DATA TO PROCESS Start Marker

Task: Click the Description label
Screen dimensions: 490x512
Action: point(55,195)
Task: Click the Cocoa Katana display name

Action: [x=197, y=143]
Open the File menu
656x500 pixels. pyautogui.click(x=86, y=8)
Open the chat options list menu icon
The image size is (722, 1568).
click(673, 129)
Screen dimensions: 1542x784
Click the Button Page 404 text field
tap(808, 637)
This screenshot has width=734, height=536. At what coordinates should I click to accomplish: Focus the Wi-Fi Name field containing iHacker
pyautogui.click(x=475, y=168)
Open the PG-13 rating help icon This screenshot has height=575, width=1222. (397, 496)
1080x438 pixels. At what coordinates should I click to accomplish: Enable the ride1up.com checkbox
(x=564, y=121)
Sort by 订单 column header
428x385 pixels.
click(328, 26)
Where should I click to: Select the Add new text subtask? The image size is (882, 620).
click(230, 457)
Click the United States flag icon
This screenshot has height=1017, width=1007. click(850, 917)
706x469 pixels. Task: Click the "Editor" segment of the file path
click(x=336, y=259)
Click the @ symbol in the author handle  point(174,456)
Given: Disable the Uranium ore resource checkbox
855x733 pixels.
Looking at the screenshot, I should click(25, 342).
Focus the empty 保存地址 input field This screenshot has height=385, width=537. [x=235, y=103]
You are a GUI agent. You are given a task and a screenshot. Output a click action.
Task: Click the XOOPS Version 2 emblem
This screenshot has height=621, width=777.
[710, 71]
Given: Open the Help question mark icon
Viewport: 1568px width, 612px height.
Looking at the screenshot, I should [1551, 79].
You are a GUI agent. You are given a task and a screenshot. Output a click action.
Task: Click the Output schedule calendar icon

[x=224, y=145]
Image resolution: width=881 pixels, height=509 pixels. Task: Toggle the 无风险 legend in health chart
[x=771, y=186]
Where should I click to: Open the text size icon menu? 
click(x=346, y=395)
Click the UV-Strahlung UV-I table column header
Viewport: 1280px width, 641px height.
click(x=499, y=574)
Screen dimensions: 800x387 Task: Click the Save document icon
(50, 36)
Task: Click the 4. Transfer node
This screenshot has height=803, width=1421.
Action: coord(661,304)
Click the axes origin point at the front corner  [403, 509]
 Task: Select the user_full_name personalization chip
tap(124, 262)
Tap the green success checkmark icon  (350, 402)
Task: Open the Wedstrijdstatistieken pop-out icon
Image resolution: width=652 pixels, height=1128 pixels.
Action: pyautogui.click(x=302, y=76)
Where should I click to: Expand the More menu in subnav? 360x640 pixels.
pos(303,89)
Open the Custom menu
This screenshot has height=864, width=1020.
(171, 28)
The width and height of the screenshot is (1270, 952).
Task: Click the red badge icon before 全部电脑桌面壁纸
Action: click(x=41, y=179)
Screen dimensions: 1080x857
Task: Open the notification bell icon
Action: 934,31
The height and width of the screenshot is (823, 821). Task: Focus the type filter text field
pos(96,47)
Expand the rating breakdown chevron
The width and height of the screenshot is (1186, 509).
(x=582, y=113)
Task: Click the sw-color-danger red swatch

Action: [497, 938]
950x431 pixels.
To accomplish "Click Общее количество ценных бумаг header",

DATA TO PROCESS End Marker

PROBLEM REQUIREMENTS
Exactly as written, reproduce the whole listing.

ANSWER TO THE PROBLEM
Task: Click the Description label
Screen dimensions: 490x512
Action: point(55,195)
Task: Click the Cocoa Katana display name

Action: [x=197, y=143]
Open the File menu
656x500 pixels. pyautogui.click(x=86, y=8)
Open the chat options list menu icon
The image size is (722, 1568).
click(673, 129)
Screen dimensions: 1542x784
Click the Button Page 404 text field
tap(808, 637)
This screenshot has width=734, height=536. At what coordinates should I click to accomplish: Focus the Wi-Fi Name field containing iHacker
pyautogui.click(x=475, y=168)
Open the PG-13 rating help icon This screenshot has height=575, width=1222. (397, 496)
1080x438 pixels. At what coordinates should I click to accomplish: Enable the ride1up.com checkbox
(x=564, y=121)
Sort by 订单 column header
428x385 pixels.
click(328, 26)
Where should I click to: Select the Add new text subtask? The image size is (882, 620).
click(230, 457)
Click the United States flag icon
This screenshot has height=1017, width=1007. click(850, 917)
706x469 pixels. Task: Click the "Editor" segment of the file path
click(x=336, y=259)
Click the @ symbol in the author handle  point(174,456)
Given: Disable the Uranium ore resource checkbox
855x733 pixels.
Looking at the screenshot, I should click(25, 342).
Focus the empty 保存地址 input field This screenshot has height=385, width=537. [x=235, y=103]
You are a GUI agent. You are given a task and a screenshot. Output a click action.
Task: Click the XOOPS Version 2 emblem
This screenshot has height=621, width=777.
[710, 71]
Given: Open the Help question mark icon
Viewport: 1568px width, 612px height.
Looking at the screenshot, I should [1551, 79].
You are a GUI agent. You are given a task and a screenshot. Output a click action.
Task: Click the Output schedule calendar icon

[x=224, y=145]
Image resolution: width=881 pixels, height=509 pixels. Task: Toggle the 无风险 legend in health chart
[x=771, y=186]
Where should I click to: Open the text size icon menu? 
click(x=346, y=395)
Click the UV-Strahlung UV-I table column header
Viewport: 1280px width, 641px height.
click(x=499, y=574)
Screen dimensions: 800x387 Task: Click the Save document icon
(50, 36)
Task: Click the 4. Transfer node
This screenshot has height=803, width=1421.
Action: coord(661,304)
Click the axes origin point at the front corner  [403, 509]
 Task: Select the user_full_name personalization chip
tap(124, 262)
Tap the green success checkmark icon  (350, 402)
Task: Open the Wedstrijdstatistieken pop-out icon
Image resolution: width=652 pixels, height=1128 pixels.
Action: pyautogui.click(x=302, y=76)
Where should I click to: Expand the More menu in subnav? 360x640 pixels.
pos(303,89)
Open the Custom menu
This screenshot has height=864, width=1020.
(171, 28)
The width and height of the screenshot is (1270, 952).
Task: Click the red badge icon before 全部电脑桌面壁纸
Action: click(x=41, y=179)
Screen dimensions: 1080x857
Task: Open the notification bell icon
Action: 934,31
The height and width of the screenshot is (823, 821). Task: Focus the type filter text field
pos(96,47)
Expand the rating breakdown chevron
The width and height of the screenshot is (1186, 509).
(x=582, y=113)
Task: Click the sw-color-danger red swatch

Action: [497, 938]
950x431 pixels.
To accomplish "Click Общее количество ценных бумаг header",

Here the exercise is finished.